Federal prosecutor Lacee Monk said in court in May that prosecutors believe Ana is dead and that the FBI and Spanish National Police have strong evidence that Knezevich was behind his wife's disappearance, which occurred five weeks after she left him and moved to Madrid.

She said the couple went through an ugly divorce after 13 years of marriage and argued over how to divide the considerable wealth they had amassed from their computer company and real estate investments. He didn't want her to get an equal share, Monk said.

Monk said Knezevich flew from Miami to Turkey six days before Ana's disappearance and then immediately traveled the 600 miles to his native Serbia – she said he covered his tracks – where he rented a Peugeot.

On Feb. 2, surveillance video shows him at a hardware store in Madrid, 1,600 miles (2,600 kilometers) from Serbia, using cash to buy duct tape and the same brand of spray paint used by the man in the motorcycle helmet on the security camera, Monk said. His cellphone was connected to Facebook from Madrid. The man in the motorcycle helmet is the same height and has the same eyebrows as Knezevich, she said.

License plates stolen in Madrid during this period were spotted by police license plate readers both near a motorcycle shop where an identical helmet was purchased and on Ana's street on the night she disappeared. Hours after the man with the helmet left the apartment, a Peugeot identical to the one rented by Knezevich and bearing the stolen plates was recorded driving through a toll booth near Madrid. The driver could not be seen because the windows were tinted.
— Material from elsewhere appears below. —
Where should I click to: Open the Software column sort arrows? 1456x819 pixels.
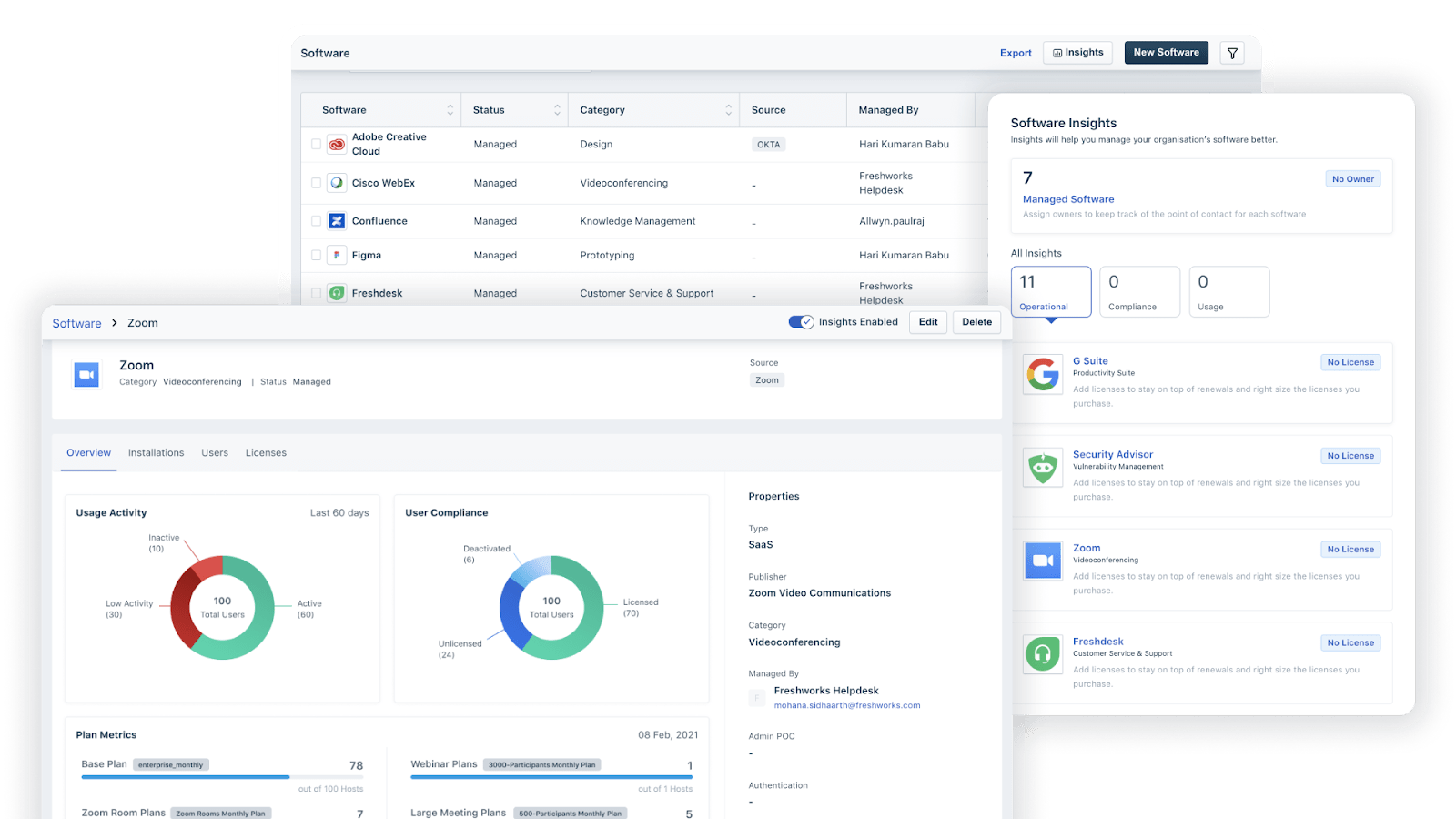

The morning after his wife disappeared, Knezevich texted a Colombian woman he met on a dating app, asking her to translate two English messages into “perfect Colombian” Spanish, Monk said. After she sent the messages back, two of Ana's friends received those exact messages from her phone. They said she was dating a man she had just met, something she said she had never done. Monk said that proved Knezevich had his wife's phone.

When Knezevich returned the Peugeot to the rental car company five weeks later, it had driven 7,700 kilometers, its windows were tinted, two identification stickers had been removed and there was evidence that the license plate had been removed and reattached.

She said Knezevich had a strong reason to flee because he faces life imprisonment if convicted of kidnapping and the death penalty if he can be proven to have caused his wife's death.

Knezevich's defense attorney Jayne Weintraub said at the time that the government's argument was based “on assumptions.”